WHAT IS EXPECTED >>
Copy every line in the records below that contains the word "node".

SOURCE MATERIAL >>
════════════════

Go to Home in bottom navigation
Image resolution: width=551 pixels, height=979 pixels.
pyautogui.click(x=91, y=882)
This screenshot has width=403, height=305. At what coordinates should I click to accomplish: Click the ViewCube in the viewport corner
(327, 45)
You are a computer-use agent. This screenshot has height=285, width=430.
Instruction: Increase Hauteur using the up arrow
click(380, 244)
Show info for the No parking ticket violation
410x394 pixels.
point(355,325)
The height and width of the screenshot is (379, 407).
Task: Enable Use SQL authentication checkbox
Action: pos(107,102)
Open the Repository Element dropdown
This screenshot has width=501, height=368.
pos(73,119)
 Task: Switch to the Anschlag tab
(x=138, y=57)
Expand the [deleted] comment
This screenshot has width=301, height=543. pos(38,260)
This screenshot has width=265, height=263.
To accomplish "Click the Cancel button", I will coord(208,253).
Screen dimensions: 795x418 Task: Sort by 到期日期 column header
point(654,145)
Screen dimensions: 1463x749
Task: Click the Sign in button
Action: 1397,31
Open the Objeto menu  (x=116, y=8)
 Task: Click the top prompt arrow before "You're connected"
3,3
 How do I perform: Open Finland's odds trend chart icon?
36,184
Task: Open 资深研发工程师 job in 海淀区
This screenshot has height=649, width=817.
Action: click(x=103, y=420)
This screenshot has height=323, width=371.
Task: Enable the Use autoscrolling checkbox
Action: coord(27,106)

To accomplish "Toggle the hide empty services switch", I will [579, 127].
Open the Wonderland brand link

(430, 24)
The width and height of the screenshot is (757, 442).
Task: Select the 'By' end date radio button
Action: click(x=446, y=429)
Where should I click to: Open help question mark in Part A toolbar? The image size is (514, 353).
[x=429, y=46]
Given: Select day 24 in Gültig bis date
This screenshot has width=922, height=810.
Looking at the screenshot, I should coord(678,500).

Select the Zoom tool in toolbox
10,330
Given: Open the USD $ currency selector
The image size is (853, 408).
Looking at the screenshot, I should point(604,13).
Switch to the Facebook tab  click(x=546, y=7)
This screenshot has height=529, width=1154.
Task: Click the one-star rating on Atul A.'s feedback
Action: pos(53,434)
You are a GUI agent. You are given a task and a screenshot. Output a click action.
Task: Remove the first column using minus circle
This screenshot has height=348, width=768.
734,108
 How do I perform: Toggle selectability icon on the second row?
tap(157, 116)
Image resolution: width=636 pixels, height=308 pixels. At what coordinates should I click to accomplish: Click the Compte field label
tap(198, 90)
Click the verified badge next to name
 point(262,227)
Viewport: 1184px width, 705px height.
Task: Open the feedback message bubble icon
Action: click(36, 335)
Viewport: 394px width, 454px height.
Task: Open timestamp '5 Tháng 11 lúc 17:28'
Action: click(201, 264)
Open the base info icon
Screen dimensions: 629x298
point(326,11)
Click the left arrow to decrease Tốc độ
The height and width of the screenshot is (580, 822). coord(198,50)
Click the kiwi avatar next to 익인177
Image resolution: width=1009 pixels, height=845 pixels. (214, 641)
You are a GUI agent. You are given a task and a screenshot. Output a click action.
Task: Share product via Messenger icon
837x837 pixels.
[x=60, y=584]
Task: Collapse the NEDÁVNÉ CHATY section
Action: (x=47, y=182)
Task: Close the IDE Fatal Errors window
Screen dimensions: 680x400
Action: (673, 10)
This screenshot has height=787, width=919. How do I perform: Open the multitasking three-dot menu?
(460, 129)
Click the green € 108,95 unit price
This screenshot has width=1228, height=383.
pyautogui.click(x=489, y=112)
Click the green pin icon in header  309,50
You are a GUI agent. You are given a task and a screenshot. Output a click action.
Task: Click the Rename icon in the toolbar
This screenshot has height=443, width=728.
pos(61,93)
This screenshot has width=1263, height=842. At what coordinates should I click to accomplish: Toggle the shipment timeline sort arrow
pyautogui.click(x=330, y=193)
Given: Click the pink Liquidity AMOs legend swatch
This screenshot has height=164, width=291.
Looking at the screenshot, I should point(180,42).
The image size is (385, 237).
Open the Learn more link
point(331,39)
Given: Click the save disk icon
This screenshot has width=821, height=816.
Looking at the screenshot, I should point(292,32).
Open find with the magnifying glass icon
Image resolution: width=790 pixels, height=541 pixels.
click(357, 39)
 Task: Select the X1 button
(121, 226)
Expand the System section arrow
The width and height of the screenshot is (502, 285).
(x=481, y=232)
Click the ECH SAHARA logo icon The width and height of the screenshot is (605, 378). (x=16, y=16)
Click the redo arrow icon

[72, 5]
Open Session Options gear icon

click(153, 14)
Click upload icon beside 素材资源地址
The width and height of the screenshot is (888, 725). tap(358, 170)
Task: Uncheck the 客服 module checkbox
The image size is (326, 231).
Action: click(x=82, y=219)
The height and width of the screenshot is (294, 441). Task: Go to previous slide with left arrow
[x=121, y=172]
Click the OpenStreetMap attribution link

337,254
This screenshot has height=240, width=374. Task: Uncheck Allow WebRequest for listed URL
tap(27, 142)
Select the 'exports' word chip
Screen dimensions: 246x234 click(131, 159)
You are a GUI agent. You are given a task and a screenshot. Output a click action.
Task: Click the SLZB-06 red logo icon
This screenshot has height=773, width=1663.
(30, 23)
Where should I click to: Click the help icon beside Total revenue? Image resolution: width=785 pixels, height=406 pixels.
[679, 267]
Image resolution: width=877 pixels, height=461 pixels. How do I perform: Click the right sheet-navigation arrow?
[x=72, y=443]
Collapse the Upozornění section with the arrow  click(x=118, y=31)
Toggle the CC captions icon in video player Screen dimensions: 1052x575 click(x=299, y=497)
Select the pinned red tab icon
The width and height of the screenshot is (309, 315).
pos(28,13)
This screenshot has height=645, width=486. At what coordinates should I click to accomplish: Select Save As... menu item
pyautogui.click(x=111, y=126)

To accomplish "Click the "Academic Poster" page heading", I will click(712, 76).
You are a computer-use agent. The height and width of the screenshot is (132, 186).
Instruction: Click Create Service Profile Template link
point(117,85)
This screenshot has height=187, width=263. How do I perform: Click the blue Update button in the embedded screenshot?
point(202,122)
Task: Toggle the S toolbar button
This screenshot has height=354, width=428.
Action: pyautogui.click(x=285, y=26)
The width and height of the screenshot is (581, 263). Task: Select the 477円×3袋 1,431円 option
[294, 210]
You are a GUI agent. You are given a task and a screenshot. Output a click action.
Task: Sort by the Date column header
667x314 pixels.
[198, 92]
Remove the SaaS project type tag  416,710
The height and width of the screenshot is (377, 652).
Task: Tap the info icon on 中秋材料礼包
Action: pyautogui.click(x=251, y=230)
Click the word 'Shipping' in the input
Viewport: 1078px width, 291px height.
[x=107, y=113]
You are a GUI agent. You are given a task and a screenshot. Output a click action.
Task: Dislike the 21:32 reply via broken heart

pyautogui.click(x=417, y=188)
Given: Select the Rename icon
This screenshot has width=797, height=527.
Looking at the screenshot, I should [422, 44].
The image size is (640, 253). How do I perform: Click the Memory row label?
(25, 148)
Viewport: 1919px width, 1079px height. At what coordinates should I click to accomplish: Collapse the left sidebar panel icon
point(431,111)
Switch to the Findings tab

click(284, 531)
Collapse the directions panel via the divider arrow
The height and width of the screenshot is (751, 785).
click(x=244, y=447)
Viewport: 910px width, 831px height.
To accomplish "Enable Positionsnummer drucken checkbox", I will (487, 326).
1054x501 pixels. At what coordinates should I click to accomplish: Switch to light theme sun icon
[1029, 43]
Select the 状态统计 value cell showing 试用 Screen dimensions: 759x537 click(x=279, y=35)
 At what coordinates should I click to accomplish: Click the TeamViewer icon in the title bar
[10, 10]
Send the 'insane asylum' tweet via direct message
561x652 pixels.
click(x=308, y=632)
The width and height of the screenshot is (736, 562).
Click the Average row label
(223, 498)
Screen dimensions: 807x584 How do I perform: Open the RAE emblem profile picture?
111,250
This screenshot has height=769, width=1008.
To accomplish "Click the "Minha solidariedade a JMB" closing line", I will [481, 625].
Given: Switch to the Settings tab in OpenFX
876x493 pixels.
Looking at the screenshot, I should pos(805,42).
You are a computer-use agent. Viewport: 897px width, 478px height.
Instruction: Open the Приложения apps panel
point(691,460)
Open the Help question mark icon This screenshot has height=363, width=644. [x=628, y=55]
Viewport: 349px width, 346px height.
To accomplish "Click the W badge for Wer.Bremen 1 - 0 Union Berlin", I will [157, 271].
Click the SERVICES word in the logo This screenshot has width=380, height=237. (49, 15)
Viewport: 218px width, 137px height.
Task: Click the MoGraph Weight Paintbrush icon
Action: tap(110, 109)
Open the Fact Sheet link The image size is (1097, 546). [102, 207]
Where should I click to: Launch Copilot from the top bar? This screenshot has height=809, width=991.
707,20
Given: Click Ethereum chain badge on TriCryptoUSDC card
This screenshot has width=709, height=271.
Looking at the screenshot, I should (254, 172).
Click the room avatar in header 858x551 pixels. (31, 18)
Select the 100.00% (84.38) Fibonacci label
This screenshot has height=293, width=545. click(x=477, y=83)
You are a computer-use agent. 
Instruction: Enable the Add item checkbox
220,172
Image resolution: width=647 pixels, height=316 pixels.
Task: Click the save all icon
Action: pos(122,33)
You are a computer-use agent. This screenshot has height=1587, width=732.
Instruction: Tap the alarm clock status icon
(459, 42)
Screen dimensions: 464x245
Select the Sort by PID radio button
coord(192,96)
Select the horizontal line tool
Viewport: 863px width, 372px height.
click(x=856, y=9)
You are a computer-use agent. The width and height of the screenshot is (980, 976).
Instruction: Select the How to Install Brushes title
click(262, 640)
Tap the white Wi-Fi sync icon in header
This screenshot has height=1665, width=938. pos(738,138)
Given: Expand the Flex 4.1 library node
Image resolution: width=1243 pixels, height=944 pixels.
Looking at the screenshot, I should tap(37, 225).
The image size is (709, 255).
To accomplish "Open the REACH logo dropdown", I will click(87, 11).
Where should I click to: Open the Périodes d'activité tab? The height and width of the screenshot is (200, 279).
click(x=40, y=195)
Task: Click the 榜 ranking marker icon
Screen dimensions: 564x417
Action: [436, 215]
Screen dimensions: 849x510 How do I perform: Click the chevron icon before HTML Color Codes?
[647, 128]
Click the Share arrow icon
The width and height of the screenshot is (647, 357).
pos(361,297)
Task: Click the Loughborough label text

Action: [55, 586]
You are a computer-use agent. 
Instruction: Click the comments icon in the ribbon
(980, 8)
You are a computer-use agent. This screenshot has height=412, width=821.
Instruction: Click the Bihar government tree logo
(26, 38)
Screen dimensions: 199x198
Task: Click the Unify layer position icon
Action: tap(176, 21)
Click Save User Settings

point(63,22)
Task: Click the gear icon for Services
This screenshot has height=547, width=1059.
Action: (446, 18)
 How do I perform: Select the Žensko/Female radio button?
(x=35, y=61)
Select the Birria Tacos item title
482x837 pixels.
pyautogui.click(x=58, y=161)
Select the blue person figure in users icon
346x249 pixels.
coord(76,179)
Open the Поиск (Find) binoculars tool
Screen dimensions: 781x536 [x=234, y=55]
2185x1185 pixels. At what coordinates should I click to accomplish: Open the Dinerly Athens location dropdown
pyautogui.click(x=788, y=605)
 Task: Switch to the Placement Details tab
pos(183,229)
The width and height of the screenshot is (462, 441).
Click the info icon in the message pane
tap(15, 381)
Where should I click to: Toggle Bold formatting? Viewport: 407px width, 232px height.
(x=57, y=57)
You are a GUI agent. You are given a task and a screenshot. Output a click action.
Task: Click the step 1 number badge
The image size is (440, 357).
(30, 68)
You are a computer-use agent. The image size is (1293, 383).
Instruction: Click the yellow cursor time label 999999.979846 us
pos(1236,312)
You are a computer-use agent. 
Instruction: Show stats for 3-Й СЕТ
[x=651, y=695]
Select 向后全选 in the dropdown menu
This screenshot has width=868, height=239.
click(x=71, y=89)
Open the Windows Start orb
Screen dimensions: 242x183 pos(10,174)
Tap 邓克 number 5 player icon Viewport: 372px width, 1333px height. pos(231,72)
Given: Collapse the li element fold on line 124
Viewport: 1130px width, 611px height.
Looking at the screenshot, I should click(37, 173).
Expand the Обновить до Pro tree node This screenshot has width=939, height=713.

════════════════

TASK RESULT >>
Given: Expand the Flex 4.1 library node
Expand the Обновить до Pro tree node This screenshot has width=939, height=713.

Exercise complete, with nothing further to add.